The approach to managing these concerns follows a systematic process:

  1. Identification of countries with concerning practices
  2. Placement on the formal watchlist for enhanced monitoring
  3. Bilateral engagement to address specific issues
  4. Potential escalation to formal designation if concerns persist
  5. Implementation of remedial measures when warranted

This methodical strategy underscores the administration’s commitment to proactive trade policy aimed at protecting American economic interests while encouraging more balanced global trading relationships.

Global economic implications of the Treasury’s vigilance

The expansion of the currency watchlist signals a heightened focus on currency and trade issues that could shape international economic relations in significant ways. For countries like Ireland and Switzerland, newly added to the list, this development brings increased scrutiny of their economic policies and potential pressure to adjust practices perceived as problematic by U.S. authorities.

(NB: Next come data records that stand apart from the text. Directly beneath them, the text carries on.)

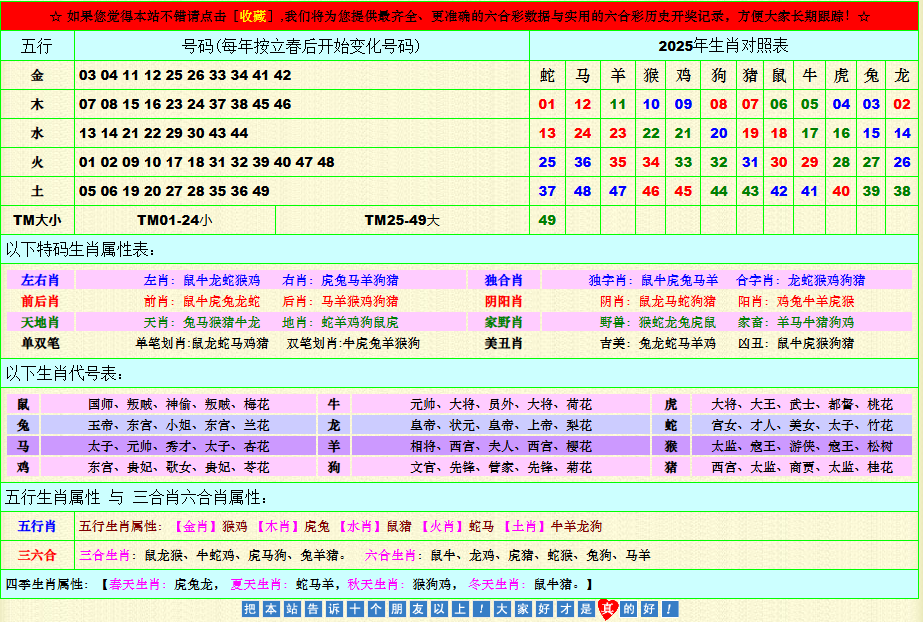Screen dimensions: 923x622
Task: Click the yellow 收藏 bookmark link
Action: pyautogui.click(x=252, y=16)
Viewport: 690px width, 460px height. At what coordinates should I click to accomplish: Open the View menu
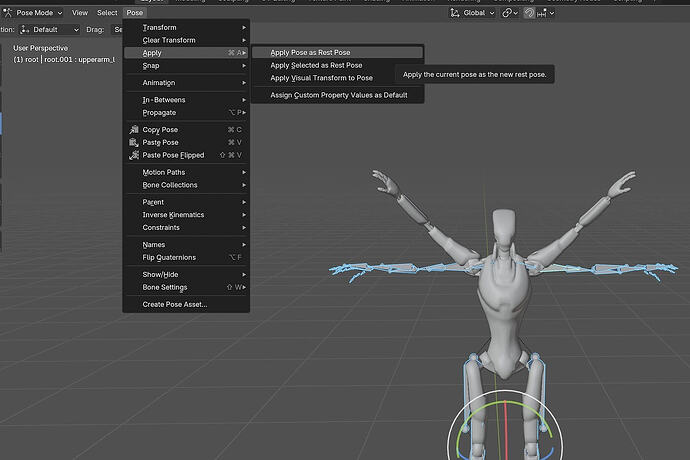(x=80, y=13)
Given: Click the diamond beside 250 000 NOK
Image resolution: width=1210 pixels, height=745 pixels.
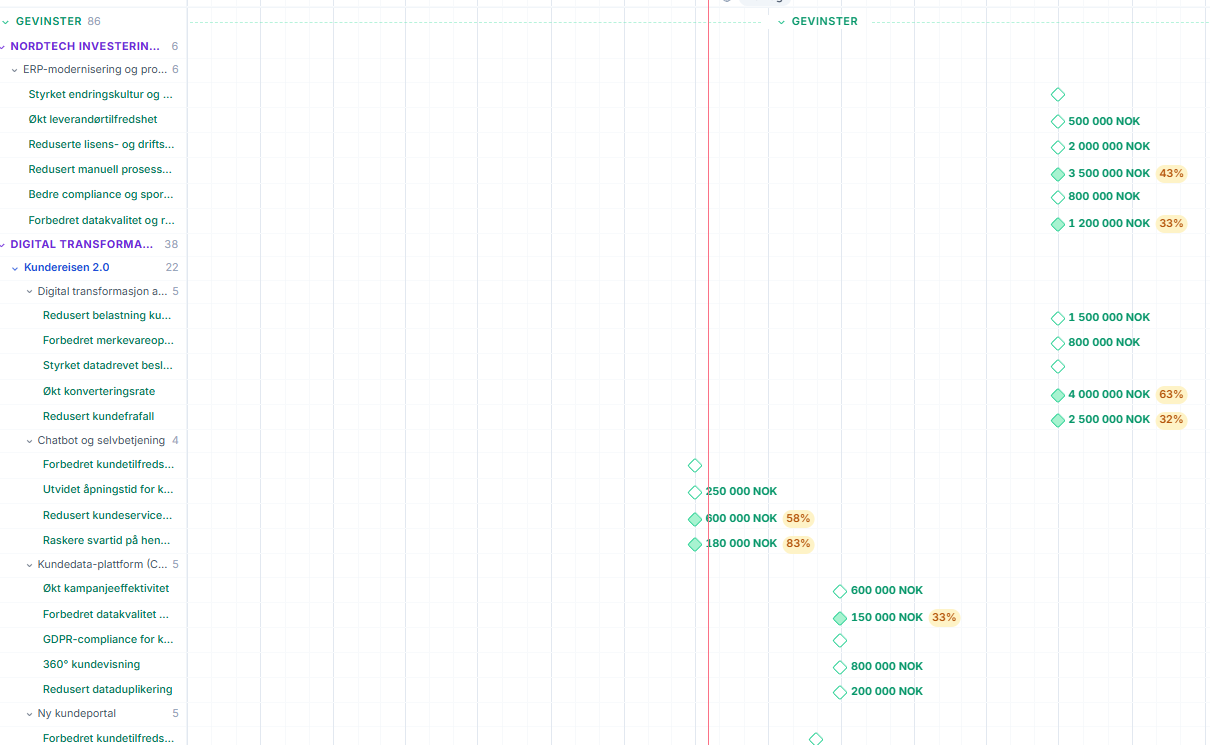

The Treasury’s stance reflects broader concerns about how currency practices can create competitive advantages in international trade. When a country’s currency is artificially undervalued, its exports become relatively cheaper in global markets, potentially giving its producers an edge over American competitors.

For multinational corporations and investors, these developments highlight the importance of monitoring currency-related policy actions that could affect international trade flows and investment returns. Exchange rate movements influenced by policy decisions can significantly impact profit margins for companies engaged in cross-border business.

Financial markets will likely pay close attention to how this increased vigilance affects diplomatic relations between the United States and the countries on its watchlist, particularly as trade tensions remain a significant factor in global economic uncertainty. The potential for escalation in trade disputes represents a notable risk factor for global growth prospects.